## ZIEL 1
Zitieren Sie aus der Predigt wörtlich die Stelle, die mit „Der Leib ein“ beginnt und mit „Herr dem Leibe.“ endet.
## ZIEL 2
Welche Bibelstelle wird in der Predigt als Predigttext angegeben?
## ZIEL 3
Prüfen Sie, ob die folgenden Aussagen mit der Predigt übereinstimmen, und belegen Sie jede Antwort mit den entscheidenden Worten des Textes:
(a) Der Pfarrer gibt an, die Geschichte über das Spielcasino frei erfunden zu haben.
(b) Der Kirchenvorstand hat abschließend entschieden, ob alle Gottesdienste künftig draußen stattfinden.
(c) Der Pfarrer räumt ein, dass ihm Gottesdienste draußen im Winter zu kalt wären.

## TEXTABSCHNITT
8. Sonntag nach Trinitatis 2012: Der Tempel des Heiligen Geistes

Von Pfarrer Marvin Lange

Liebe Gemeinde,

der Kirchenvorstand hat vergangene Woche nach ziemlich mühsamen Verhandlungen beschlossen, dass wir versuchen wollen, das Bonhoeffer-Haus im unteren Bereich zukünftig an ein Spielcasino zu verpachten.  Es gab bei der sehr hitzigen Debatte weitere Überlegungen, das Kaminzimmer oben ein wenig umzubauen und künftig stundenweise an Damen eines bekannten Gewerbes zu vermieten.  Es ist bei der angespannten finanziellen Situation dringend nötig, schnell Geldmittel zu generieren. 


So können wir nicht nur ganz schnell die verbleibenden Mittel für die neue Orgel einwerben, sondern unser Bonhoeffer-Haus finanziell auch für die Zukunft absichern. Obwohl im Gottesdienstraum auch ein Restaurantbetrieb und im Saal ein Kino aufmachen könnte – dann bräuchten wir die Orgel ja eigentlich gar nicht mehr.  In dem Punkt war sich der Kirchenvorstand aber so uneins, ob wirklich alle Gottesdienste künftig draußen stattfinden könnten, dass wir diesen Punkt zur Abstimmung vertagt haben. Mir ist, das gebe ich unumwunden zu: mir wird das im Winter zu kalt sein, trotz Woll-Talars. Dann gibt es zumindest mit mir als Pfarrer eben ab dann nur noch Sommer-Gottesdienste!

Sie glauben mir nicht? Gut so!  Denn das eben Erzählte ist von mir frei erfunden, um in den heutigen Predigttext einzuführen.  Der Apostel Paulus beschreibt eine reale Situation, in der mit einem Tempel so verfahren wird, wie eben beschrieben. Und zwar nicht mit irgendeinem Tempel, sondern mit dem Tempel des Heiligen Geistes.

 (1 Korinther 6,9-20)

 9  Oder wißt ihr nicht, daß die Ungerechten das Reich Gottes nicht ererben werden? Laßt euch nicht irreführen! Weder Unzüchtige noch Götzendiener, Ehebrecher, Lustknaben, Knabenschänder,

10 Diebe, Geizige, Trunkenbolde, Lästerer oder Räuber werden das Reich Gottes ererben.

11 Und solche sind einige von euch gewesen. Aber ihr seid  reingewaschen, ihr seid  geheiligt, ihr seid  gerecht geworden durch den Namen des Herrn Jesus Christus und durch den Geist unseres Gottes.

Der Leib ein Tempel des heiligen Geistes

12  Alles ist mir erlaubt, aber nicht alles dient zum Guten. Alles ist mir erlaubt, aber es soll mich nichts gefangennehmen.

13 Die Speise dem Bauch und der Bauch der Speise; aber Gott wird das eine wie das andere zunichte machen.  Der Leib aber nicht der Hurerei, sondern dem Herrn, und der Herr dem Leibe.

 14 Gott aber  hat den Herrn auferweckt und  wird auch uns auferwecken durch seine Kraft.

 15 Wißt ihr nicht, daß eure Leiber Glieder Christi sind? Sollte ich nun die Glieder Christi nehmen und Hurenglieder daraus machen? Das sei ferne!

(Daten zu Elementen und Textpositionen)
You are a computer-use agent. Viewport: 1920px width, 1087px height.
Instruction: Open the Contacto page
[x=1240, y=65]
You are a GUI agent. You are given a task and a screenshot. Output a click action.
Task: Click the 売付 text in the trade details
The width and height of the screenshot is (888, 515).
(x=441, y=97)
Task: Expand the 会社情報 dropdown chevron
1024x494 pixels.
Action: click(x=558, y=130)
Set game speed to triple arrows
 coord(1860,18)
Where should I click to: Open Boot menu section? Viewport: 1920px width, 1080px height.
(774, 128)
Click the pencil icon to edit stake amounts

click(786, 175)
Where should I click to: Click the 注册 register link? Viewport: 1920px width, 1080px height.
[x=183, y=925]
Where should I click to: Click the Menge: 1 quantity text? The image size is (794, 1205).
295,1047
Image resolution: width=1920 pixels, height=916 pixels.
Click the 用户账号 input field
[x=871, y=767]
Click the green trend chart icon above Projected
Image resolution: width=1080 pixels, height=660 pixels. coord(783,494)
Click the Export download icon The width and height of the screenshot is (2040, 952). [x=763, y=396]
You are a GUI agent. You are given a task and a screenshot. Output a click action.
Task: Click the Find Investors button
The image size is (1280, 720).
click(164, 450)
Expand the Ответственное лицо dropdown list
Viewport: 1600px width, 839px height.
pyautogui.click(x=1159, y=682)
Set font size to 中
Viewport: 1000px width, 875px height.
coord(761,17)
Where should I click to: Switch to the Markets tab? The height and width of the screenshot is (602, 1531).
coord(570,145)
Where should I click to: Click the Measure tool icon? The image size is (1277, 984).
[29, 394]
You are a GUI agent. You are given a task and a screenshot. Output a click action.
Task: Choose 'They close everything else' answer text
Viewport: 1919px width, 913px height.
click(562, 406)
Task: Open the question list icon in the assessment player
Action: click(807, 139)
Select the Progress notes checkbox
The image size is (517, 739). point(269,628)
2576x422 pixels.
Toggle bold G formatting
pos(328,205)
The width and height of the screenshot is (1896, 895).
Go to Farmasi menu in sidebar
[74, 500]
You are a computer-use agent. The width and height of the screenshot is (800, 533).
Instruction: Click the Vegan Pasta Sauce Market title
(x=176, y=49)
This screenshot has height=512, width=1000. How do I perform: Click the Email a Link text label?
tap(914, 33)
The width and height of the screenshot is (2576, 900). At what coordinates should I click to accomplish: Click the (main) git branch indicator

## VOLLSTÄNDIGE ANTWORT 1
Der Leib ein Tempel des heiligen Geistes

12  Alles ist mir erlaubt, aber nicht alles dient zum Guten. Alles ist mir erlaubt, aber es soll mich nichts gefangennehmen.

13 Die Speise dem Bauch und der Bauch der Speise; aber Gott wird das eine wie das andere zunichte machen.  Der Leib aber nicht der Hurerei, sondern dem Herrn, und der Herr dem Leibe.

## VOLLSTÄNDIGE ANTWORT 2
1 Korinther 6,9-20

## VOLLSTÄNDIGE ANTWORT 3
(a) Ja: „Denn das eben Erzählte ist von mir frei erfunden, um in den heutigen Predigttext einzuführen.“
(b) Nein: „dass wir diesen Punkt zur Abstimmung vertagt haben“
(c) Ja: „mir wird das im Winter zu kalt sein, trotz Woll-Talars“